Thursday, January 18, 2018

Why I don't need a break from my baby


I read a lot online about how parenting can be difficult. I see it on the parent/breastfeeding groups I'm involved in, I read it through mum blogs, through Instagram, hear it through my friends. I see some other parents having 'baby free' days and nights. It's true, it can be difficult and some people long for some baby free time to feel like themselves again, before they became 'Mum'. However, I just wanted to share my own experience of parenting from the last 12 months and how this sometimes isn't the case for everyone, as it is not the case for me.
Oliver is about to turn 1 at the end of the month. I returned to work part-time and he spends 3 days at nursery and on those 3 days, I count down the minutes to 4:30pm when I can leave and collect my favourite person! I feel so much guilt for leaving him, that the days we're home together I just want to make the most of the quality time we have. As baby's go, I got an easy one. He's always been laid back. He doesn't cry often and is generally an absolute pleasure to be around. He isn't needy and will happily play to himself while I get on with things around the house. So far I haven't had a night away from him and that's perfectly ok. It also wouldn't be possible due to the fact I'm still breastfeeding and he still feeds during the night. Some people may suggest I stop breastfeeding him now, so I can get some freedom back - something I am uninterested in. I also currently feed Oliver to sleep, so I need to be present at bedtime as that's just his routine and what he needs to settle. Does this restrict me? Yes of course it does! I can't go out for a meal in the evening, or a drink with friends, I have missed hen do's, day trips, special occasions and some may say that I've 'created a rod for my own back' but you know what? I have absolutely ZERO interest in what anyone thinks! 

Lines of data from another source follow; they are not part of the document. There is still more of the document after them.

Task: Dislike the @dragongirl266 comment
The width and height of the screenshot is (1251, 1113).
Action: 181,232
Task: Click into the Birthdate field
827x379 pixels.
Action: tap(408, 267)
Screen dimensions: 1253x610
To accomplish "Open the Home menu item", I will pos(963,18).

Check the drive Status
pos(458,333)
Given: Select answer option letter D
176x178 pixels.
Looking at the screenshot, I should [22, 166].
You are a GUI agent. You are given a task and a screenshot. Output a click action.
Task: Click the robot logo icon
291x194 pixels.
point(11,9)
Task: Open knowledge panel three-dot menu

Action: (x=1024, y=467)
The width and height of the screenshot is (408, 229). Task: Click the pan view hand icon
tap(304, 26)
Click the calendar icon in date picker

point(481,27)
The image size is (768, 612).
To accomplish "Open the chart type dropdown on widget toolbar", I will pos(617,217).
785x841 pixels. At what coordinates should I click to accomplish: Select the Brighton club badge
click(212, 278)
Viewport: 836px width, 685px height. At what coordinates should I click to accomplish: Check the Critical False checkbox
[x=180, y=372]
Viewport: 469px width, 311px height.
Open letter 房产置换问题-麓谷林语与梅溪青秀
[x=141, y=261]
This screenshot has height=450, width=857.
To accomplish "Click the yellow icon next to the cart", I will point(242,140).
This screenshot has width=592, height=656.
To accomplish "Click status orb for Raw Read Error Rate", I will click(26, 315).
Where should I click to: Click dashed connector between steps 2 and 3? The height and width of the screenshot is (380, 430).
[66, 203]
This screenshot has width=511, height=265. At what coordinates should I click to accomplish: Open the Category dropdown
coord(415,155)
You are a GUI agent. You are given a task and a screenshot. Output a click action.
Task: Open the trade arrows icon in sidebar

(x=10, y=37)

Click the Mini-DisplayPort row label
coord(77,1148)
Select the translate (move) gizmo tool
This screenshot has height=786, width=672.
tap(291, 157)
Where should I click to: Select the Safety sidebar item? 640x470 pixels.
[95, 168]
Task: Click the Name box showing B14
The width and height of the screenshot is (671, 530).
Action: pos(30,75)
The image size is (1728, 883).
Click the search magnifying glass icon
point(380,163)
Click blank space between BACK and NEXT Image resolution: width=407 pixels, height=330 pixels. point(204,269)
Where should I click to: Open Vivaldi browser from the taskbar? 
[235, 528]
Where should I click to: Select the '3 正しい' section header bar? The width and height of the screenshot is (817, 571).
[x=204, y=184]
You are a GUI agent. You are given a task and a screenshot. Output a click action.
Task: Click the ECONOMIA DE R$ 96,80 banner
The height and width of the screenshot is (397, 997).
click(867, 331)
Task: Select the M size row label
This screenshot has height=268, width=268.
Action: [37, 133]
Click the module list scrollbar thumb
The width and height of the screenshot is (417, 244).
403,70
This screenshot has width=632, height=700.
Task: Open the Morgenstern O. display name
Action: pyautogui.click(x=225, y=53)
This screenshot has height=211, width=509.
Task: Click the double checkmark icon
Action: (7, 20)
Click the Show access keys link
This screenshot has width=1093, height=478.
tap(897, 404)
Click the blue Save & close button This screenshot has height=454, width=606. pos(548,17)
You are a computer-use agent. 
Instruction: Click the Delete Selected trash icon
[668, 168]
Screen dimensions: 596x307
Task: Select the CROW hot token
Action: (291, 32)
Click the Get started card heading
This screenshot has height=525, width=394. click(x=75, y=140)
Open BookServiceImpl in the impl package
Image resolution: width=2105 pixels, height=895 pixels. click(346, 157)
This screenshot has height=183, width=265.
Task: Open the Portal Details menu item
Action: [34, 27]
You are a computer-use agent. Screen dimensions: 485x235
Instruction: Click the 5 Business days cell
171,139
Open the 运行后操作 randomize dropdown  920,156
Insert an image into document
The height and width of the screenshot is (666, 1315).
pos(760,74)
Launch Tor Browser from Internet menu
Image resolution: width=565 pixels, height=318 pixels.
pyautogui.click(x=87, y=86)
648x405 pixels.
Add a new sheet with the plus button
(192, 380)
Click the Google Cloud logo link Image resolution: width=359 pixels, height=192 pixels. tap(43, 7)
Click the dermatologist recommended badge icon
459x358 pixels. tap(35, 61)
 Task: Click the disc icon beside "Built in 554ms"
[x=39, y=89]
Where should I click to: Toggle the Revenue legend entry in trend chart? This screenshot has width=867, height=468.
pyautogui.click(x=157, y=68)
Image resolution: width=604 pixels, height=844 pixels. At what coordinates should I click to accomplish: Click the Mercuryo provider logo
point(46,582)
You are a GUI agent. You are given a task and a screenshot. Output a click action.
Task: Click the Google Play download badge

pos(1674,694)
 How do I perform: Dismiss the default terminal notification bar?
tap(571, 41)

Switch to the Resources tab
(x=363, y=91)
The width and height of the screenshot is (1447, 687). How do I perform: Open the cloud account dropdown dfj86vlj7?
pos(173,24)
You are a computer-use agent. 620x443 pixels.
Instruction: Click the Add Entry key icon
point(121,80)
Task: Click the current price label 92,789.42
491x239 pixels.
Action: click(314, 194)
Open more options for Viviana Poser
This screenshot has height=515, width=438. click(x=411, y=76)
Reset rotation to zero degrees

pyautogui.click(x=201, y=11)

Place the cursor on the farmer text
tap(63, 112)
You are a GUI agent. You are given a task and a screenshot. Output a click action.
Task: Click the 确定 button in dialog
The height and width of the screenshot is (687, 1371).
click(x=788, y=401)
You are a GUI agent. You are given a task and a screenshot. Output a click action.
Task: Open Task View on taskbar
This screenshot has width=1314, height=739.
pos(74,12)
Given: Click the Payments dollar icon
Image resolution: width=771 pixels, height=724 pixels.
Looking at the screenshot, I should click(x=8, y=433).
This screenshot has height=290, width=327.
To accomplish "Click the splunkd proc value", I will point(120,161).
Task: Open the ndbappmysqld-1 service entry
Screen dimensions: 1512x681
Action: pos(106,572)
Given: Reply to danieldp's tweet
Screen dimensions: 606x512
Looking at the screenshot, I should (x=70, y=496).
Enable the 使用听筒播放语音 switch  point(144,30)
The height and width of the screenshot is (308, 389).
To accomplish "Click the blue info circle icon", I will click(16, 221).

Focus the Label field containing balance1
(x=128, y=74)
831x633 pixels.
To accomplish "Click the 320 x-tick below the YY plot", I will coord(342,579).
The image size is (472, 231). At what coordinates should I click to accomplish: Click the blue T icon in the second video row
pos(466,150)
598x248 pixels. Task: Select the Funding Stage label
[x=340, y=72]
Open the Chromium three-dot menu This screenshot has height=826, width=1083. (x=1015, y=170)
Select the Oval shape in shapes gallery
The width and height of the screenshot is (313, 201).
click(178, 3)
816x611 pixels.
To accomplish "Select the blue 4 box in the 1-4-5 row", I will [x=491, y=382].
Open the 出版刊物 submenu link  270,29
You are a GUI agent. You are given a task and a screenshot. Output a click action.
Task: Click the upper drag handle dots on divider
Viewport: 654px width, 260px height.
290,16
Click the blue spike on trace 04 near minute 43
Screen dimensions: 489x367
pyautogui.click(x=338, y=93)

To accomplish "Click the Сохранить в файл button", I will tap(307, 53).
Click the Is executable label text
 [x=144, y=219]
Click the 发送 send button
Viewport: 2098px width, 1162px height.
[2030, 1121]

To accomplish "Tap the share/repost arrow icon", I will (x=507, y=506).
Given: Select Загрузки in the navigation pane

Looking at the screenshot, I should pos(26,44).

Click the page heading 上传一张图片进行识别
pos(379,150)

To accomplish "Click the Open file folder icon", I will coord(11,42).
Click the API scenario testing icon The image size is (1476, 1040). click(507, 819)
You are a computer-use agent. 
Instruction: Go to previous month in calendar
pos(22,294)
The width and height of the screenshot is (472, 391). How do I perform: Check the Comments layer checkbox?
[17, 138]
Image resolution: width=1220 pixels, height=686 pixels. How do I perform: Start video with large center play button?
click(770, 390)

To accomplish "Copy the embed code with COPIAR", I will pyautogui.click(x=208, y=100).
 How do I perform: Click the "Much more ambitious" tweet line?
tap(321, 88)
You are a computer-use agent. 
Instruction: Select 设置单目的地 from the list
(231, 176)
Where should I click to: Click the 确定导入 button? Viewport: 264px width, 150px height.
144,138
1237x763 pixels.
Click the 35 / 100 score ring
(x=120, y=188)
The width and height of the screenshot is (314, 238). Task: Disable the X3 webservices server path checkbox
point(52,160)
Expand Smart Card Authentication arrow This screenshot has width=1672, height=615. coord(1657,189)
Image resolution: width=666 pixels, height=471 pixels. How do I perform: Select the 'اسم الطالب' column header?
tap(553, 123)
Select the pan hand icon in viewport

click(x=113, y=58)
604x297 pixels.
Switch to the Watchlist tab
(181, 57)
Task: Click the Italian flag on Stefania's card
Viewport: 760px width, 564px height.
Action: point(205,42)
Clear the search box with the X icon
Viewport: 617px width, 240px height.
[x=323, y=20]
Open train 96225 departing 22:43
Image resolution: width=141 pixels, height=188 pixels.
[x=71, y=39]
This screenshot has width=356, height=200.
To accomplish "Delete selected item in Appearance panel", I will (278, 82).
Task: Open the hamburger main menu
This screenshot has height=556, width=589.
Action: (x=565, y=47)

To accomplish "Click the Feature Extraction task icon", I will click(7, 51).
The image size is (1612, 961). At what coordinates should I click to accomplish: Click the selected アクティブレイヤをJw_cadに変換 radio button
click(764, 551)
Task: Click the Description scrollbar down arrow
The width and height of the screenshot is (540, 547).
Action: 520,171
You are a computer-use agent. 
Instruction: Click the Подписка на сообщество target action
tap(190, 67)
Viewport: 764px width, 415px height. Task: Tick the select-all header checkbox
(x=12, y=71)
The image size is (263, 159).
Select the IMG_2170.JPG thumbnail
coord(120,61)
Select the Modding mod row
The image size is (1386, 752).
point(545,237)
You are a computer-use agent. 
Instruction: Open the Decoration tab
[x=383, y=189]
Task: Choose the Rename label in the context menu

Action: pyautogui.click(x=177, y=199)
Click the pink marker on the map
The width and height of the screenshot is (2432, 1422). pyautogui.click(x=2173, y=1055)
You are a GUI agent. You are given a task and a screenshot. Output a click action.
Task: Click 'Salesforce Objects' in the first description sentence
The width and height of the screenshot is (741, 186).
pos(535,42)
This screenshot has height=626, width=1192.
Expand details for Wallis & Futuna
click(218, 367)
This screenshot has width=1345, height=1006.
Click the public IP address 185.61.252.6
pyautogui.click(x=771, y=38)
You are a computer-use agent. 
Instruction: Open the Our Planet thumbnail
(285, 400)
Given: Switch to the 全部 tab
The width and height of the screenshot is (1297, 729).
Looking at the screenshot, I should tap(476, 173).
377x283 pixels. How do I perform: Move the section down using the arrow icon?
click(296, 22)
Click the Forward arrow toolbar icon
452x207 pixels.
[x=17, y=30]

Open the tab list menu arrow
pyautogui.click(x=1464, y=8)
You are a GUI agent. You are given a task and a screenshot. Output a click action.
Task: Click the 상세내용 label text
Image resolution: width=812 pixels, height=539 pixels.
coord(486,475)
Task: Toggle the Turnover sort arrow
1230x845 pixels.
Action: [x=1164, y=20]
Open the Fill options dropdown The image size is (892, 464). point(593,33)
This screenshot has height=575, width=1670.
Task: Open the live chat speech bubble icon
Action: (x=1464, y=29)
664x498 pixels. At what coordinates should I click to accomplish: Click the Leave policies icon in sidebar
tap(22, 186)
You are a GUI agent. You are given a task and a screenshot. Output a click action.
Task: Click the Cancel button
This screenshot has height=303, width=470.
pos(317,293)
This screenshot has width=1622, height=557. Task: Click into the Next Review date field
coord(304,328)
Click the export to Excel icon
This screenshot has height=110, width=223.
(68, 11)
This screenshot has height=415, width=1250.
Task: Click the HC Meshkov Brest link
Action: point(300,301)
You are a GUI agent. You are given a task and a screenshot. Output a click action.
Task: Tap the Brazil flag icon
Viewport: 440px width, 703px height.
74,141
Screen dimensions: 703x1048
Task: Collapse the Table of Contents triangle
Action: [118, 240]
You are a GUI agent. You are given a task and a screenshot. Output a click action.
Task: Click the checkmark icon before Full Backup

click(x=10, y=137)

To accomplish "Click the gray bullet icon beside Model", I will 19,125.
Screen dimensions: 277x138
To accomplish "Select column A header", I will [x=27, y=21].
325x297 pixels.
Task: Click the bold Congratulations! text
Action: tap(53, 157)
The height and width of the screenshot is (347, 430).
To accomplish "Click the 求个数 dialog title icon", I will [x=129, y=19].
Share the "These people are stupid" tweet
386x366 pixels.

Having a baby does and should change your life. If my life continued exactly as it did before then I wouldn't be giving my baby the attention he needs and deserves. Granted gaining bits of normality or pre-baby existence resumes earlier for some. They may make parenting choices that allows for this such as if a baby is formula fed then as a mother, of course you have more freedom. Breastfeeding exclusively is very restricting, and you are tied to your baby. I knew this when I made my choice and I am happy for it to be this way. That is all that matters surely? It works for me, it works for him and thankfully I have a wonderful and supportive other half who is all for this. The older Oliver is getting I can almost feel the pressure from people building around me, the expectation for me to have more time away from him. To resume aspects of my pre-baby life and judging me for not yet doing so. 

To that I simply say this... We're not ready yet. And that's fine. This period of time will not be forever. I won't have a baby forever. He grows that little bit more independent each day. Soon he won't need me there at bedtime. One day I will gain all my freedom back. I have the rest of my life for meals out and drinks with friends. I do not have this time forever. So I will continue to turn down your invitations if it does not fit within our routine. If you're asking me to spend time away from my baby on my day's off don't be surprised if I don't want to. My little boy is incredible and I am enjoying my first time at motherhood for all that it is. He is my absolute priority in life and that is how it should be. 

If that bothers you, well... tough luck!